### What to do:
1. In the blog post on technical communication, which four areas do the spokes of Albers' schematic connect to?
2. Write the next part of the blog post on technical communication, picking up after its final sentence.

### Passage:

Tuesday, July 10, 2012

hubs, spokes and extensions

Albers, Michael. “The Future of Technical Communication.” Technical Communication Volume 52, Number 3, (2005): 267- 

Longo, Bernadette. Human + Machine Culture: Where We Work in Digital Literacy for Technical Communication: 21st Century Theory & Practice. Editor Spilka, R. Routledge, 2009.
I’m bundling Albers and Longo here because they provide a nice transition into my first minor exam, which considers the relationship of Technical Communication to Information Architecture (IA). Both Albers and Longo are addressing the expanding role (more precisely, the expanding skill set and tool box) of the modern technical communicator. IA and related activities (web design, information modeling, human-computer interaction, etc.) are very much a part of that expansion, which provides one space of intersection between the disciplines.

With Albers, we see a re-articulation of the tools vs. technology issue (DreamWeaver is a tool which you might teach in the tech writing classroom; markup languages used in DreamWeaver are technologies that you might also teach in the tech writing classroom). His central point is one that we made for WRT 417 – we tend to confuse tools with technology (RoboHelp is a tool, but help authoring is comprised of various technologies).

“More than dealing with issues of how to use one tool to perform a task, we need to teach and consider how using various tool’s features or technologies affect the documentation process” (Albers 267).

Albers does provide a useful schematic of the relationship of various activities to Technical Communication. Albers’ schematic places Technical Communication as a hub within a wheel. Spokes emanating from the hub connect to Information Architecture, Information Design, Management, and Human Factors. Technical communicators need to “coherently participate in the conversation occurring around the cross-functional and interdisciplinary team table” (Albers 269).

### Data block:

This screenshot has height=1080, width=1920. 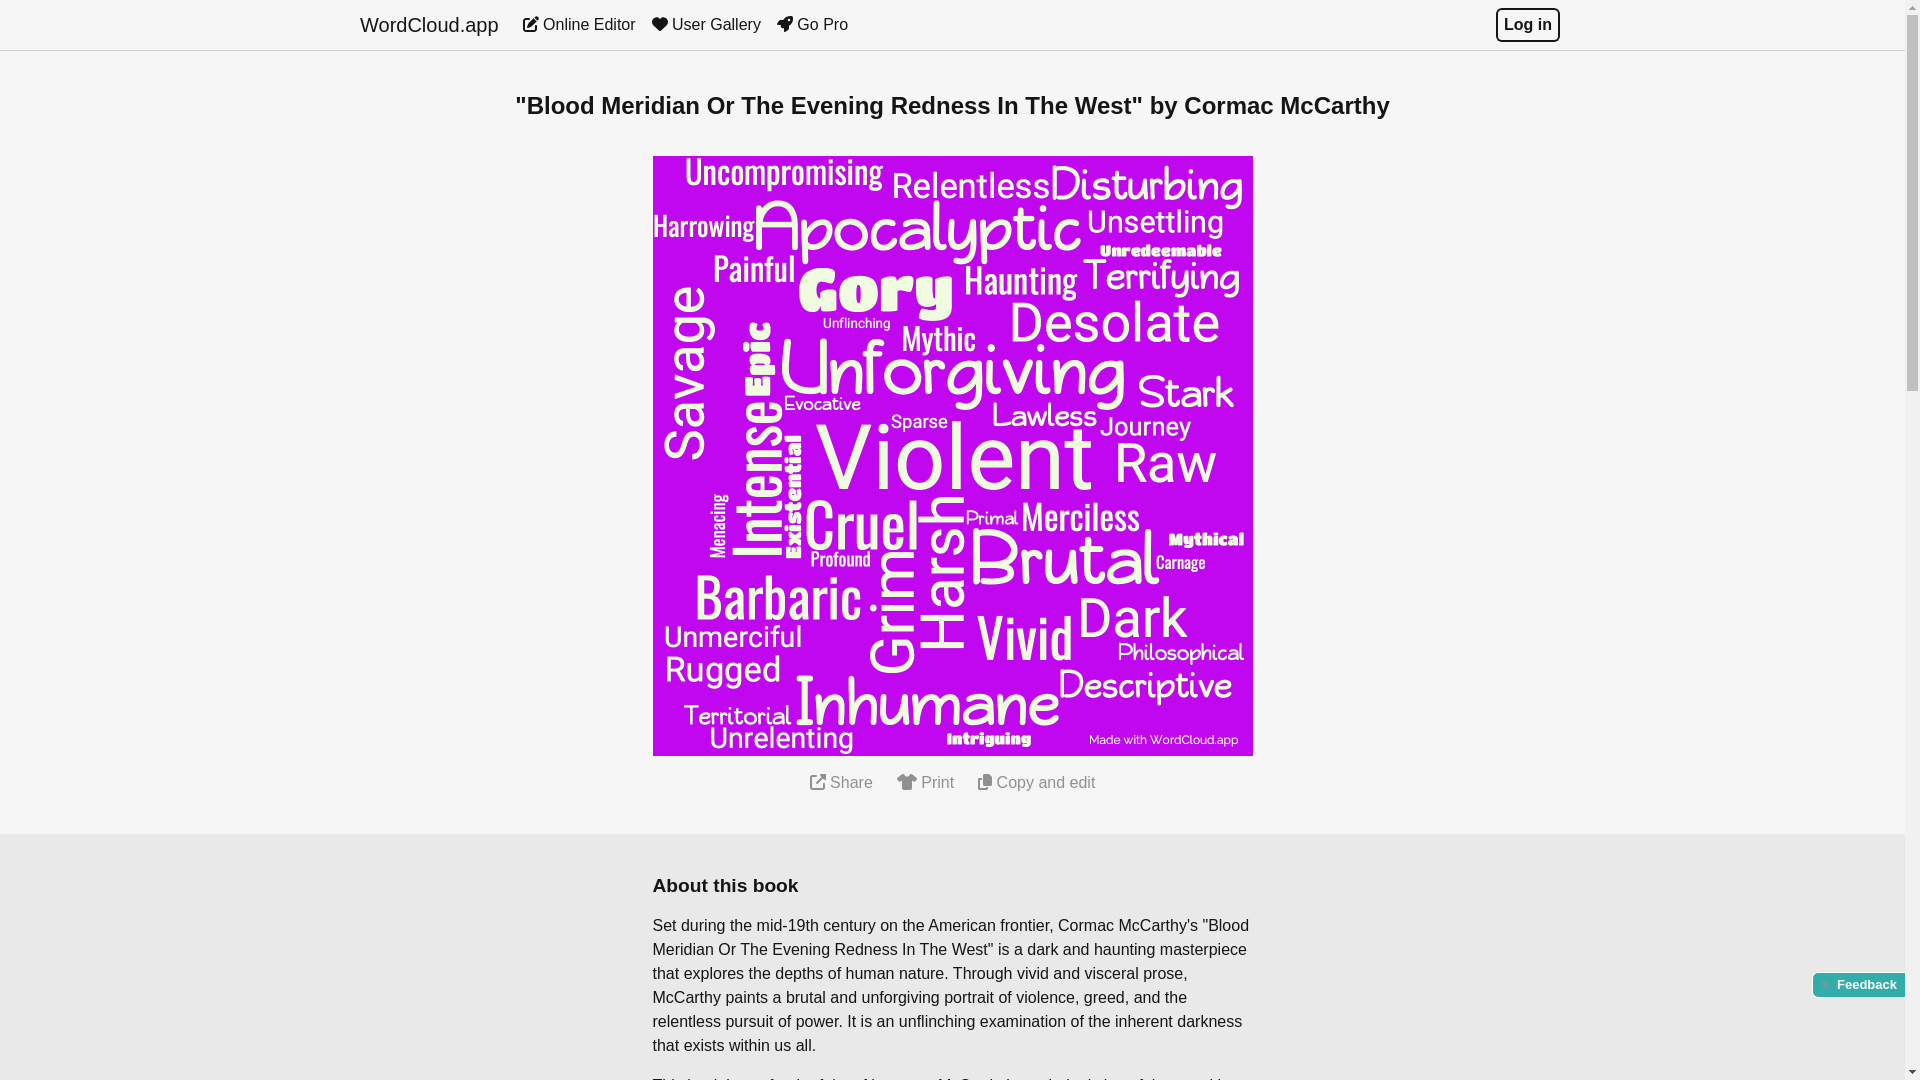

### Your written answers:
1. Information Architecture, Information Design, Management, and Human Factors.

2.
The terminal points at the end of the spokes will, no doubt, have spokes of their own as we move through the remainder of the readings. I’ll use the schematic as the foundation to an argument/position map similar to the one developed for the major exam.

Longo (who I’ve always thoroughly enjoyed -- every practicing technical communicator should be required to read Spurious Coin), is also making a claim that practicing technical communicators need to be aware of technology – of how computer mediated environments shape cultures based on those the technology includes AND excludes. “Technical communicators especially need to understand the human + machine culture, since we operate within it and it profoundly influences the communications we craft and their effects on groups of people… technical communicators also have the power to invite people into the community with/through technological knowledge and teach them the rules – or not… technical communication is a techno-scientific tool through which value is assigned to knowledge” (148-54).

A heady piece – the implications of digital literacy on conceptions of culture, community and knowledge. In the past decade, scholars such as Longo and Albers have used these claims of disciplinary expansion and inclusion to align the discipline and practice of technical communication with the likes of information architecture, information design, and human-computer interaction.